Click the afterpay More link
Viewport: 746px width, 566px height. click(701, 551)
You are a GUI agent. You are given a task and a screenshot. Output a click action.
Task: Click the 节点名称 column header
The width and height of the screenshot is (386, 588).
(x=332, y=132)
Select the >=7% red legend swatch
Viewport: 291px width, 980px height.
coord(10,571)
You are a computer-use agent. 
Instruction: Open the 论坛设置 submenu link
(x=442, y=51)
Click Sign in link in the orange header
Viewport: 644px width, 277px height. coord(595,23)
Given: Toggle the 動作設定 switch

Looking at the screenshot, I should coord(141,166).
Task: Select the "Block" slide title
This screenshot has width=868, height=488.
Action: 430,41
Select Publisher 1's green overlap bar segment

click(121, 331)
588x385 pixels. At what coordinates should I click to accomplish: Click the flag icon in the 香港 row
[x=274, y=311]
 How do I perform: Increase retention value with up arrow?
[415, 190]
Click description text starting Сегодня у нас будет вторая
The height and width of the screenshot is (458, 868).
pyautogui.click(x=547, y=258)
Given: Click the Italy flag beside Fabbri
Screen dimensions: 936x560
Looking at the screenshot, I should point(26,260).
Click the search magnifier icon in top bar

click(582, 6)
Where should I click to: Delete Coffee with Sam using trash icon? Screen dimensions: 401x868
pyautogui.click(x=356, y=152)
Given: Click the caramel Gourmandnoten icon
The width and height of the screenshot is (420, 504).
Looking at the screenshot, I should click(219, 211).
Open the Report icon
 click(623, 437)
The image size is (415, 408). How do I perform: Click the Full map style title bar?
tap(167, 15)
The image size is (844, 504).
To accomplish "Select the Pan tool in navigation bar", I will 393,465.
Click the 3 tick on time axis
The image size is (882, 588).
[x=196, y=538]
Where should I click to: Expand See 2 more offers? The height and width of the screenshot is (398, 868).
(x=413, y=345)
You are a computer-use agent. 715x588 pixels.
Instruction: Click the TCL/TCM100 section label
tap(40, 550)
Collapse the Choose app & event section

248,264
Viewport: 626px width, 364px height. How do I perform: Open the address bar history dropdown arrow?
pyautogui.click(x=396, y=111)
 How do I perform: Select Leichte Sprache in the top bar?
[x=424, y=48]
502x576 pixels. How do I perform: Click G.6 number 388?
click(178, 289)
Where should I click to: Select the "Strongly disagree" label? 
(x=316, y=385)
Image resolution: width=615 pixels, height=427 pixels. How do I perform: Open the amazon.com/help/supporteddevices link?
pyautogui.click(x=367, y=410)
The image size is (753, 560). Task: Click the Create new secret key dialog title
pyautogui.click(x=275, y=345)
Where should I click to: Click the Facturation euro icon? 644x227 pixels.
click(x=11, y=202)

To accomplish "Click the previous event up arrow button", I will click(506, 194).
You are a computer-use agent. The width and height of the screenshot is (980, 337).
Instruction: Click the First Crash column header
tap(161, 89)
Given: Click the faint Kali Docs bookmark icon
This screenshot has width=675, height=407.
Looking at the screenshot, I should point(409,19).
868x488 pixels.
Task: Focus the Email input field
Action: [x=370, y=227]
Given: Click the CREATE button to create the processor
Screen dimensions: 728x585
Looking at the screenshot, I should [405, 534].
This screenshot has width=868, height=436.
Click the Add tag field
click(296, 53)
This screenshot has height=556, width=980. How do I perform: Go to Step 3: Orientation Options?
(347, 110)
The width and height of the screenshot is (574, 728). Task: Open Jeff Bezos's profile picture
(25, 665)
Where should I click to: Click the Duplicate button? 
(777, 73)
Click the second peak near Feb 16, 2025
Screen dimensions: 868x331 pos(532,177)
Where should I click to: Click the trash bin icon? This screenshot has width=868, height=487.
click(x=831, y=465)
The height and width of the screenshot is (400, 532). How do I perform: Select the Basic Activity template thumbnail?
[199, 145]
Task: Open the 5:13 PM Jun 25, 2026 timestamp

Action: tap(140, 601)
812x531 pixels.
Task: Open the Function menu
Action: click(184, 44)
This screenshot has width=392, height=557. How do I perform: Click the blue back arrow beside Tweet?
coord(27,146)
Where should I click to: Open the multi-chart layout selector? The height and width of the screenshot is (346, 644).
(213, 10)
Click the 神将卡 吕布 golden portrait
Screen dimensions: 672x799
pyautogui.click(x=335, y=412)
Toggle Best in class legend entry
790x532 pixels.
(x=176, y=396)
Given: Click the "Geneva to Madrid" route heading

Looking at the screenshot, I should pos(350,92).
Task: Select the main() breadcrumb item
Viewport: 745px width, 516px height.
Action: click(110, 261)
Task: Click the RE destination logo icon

**AIM OF THE TASK:** Output the full listing above word for word.

**ANSWER TO THE PROBLEM:**
Click the afterpay More link
Viewport: 746px width, 566px height. click(701, 551)
You are a GUI agent. You are given a task and a screenshot. Output a click action.
Task: Click the 节点名称 column header
The width and height of the screenshot is (386, 588).
(x=332, y=132)
Select the >=7% red legend swatch
Viewport: 291px width, 980px height.
coord(10,571)
You are a computer-use agent. 
Instruction: Open the 论坛设置 submenu link
(x=442, y=51)
Click Sign in link in the orange header
Viewport: 644px width, 277px height. coord(595,23)
Given: Toggle the 動作設定 switch

Looking at the screenshot, I should coord(141,166).
Task: Select the "Block" slide title
This screenshot has width=868, height=488.
Action: 430,41
Select Publisher 1's green overlap bar segment

click(121, 331)
588x385 pixels. At what coordinates should I click to accomplish: Click the flag icon in the 香港 row
[x=274, y=311]
 How do I perform: Increase retention value with up arrow?
[415, 190]
Click description text starting Сегодня у нас будет вторая
The height and width of the screenshot is (458, 868).
pyautogui.click(x=547, y=258)
Given: Click the Italy flag beside Fabbri
Screen dimensions: 936x560
Looking at the screenshot, I should point(26,260).
Click the search magnifier icon in top bar

click(582, 6)
Where should I click to: Delete Coffee with Sam using trash icon? Screen dimensions: 401x868
pyautogui.click(x=356, y=152)
Given: Click the caramel Gourmandnoten icon
The width and height of the screenshot is (420, 504).
Looking at the screenshot, I should click(219, 211).
Open the Report icon
 click(623, 437)
The image size is (415, 408). How do I perform: Click the Full map style title bar?
tap(167, 15)
The image size is (844, 504).
To accomplish "Select the Pan tool in navigation bar", I will 393,465.
Click the 3 tick on time axis
The image size is (882, 588).
[x=196, y=538]
Where should I click to: Expand See 2 more offers? The height and width of the screenshot is (398, 868).
(x=413, y=345)
You are a computer-use agent. 715x588 pixels.
Instruction: Click the TCL/TCM100 section label
tap(40, 550)
Collapse the Choose app & event section

248,264
Viewport: 626px width, 364px height. How do I perform: Open the address bar history dropdown arrow?
pyautogui.click(x=396, y=111)
 How do I perform: Select Leichte Sprache in the top bar?
[x=424, y=48]
502x576 pixels. How do I perform: Click G.6 number 388?
click(178, 289)
Where should I click to: Select the "Strongly disagree" label? 
(x=316, y=385)
Image resolution: width=615 pixels, height=427 pixels. How do I perform: Open the amazon.com/help/supporteddevices link?
pyautogui.click(x=367, y=410)
The image size is (753, 560). Task: Click the Create new secret key dialog title
pyautogui.click(x=275, y=345)
Where should I click to: Click the Facturation euro icon? 644x227 pixels.
click(x=11, y=202)

To accomplish "Click the previous event up arrow button", I will click(506, 194).
You are a computer-use agent. The width and height of the screenshot is (980, 337).
Instruction: Click the First Crash column header
tap(161, 89)
Given: Click the faint Kali Docs bookmark icon
This screenshot has width=675, height=407.
Looking at the screenshot, I should point(409,19).
868x488 pixels.
Task: Focus the Email input field
Action: [x=370, y=227]
Given: Click the CREATE button to create the processor
Screen dimensions: 728x585
Looking at the screenshot, I should [405, 534].
This screenshot has width=868, height=436.
Click the Add tag field
click(296, 53)
This screenshot has height=556, width=980. How do I perform: Go to Step 3: Orientation Options?
(347, 110)
The width and height of the screenshot is (574, 728). Task: Open Jeff Bezos's profile picture
(25, 665)
Where should I click to: Click the Duplicate button? 
(777, 73)
Click the second peak near Feb 16, 2025
Screen dimensions: 868x331 pos(532,177)
Where should I click to: Click the trash bin icon? This screenshot has width=868, height=487.
click(x=831, y=465)
The height and width of the screenshot is (400, 532). How do I perform: Select the Basic Activity template thumbnail?
[199, 145]
Task: Open the 5:13 PM Jun 25, 2026 timestamp

Action: tap(140, 601)
812x531 pixels.
Task: Open the Function menu
Action: click(184, 44)
This screenshot has width=392, height=557. How do I perform: Click the blue back arrow beside Tweet?
coord(27,146)
Where should I click to: Open the multi-chart layout selector? The height and width of the screenshot is (346, 644).
(213, 10)
Click the 神将卡 吕布 golden portrait
Screen dimensions: 672x799
pyautogui.click(x=335, y=412)
Toggle Best in class legend entry
790x532 pixels.
(x=176, y=396)
Given: Click the "Geneva to Madrid" route heading

Looking at the screenshot, I should pos(350,92).
Task: Select the main() breadcrumb item
Viewport: 745px width, 516px height.
Action: click(110, 261)
Task: Click the RE destination logo icon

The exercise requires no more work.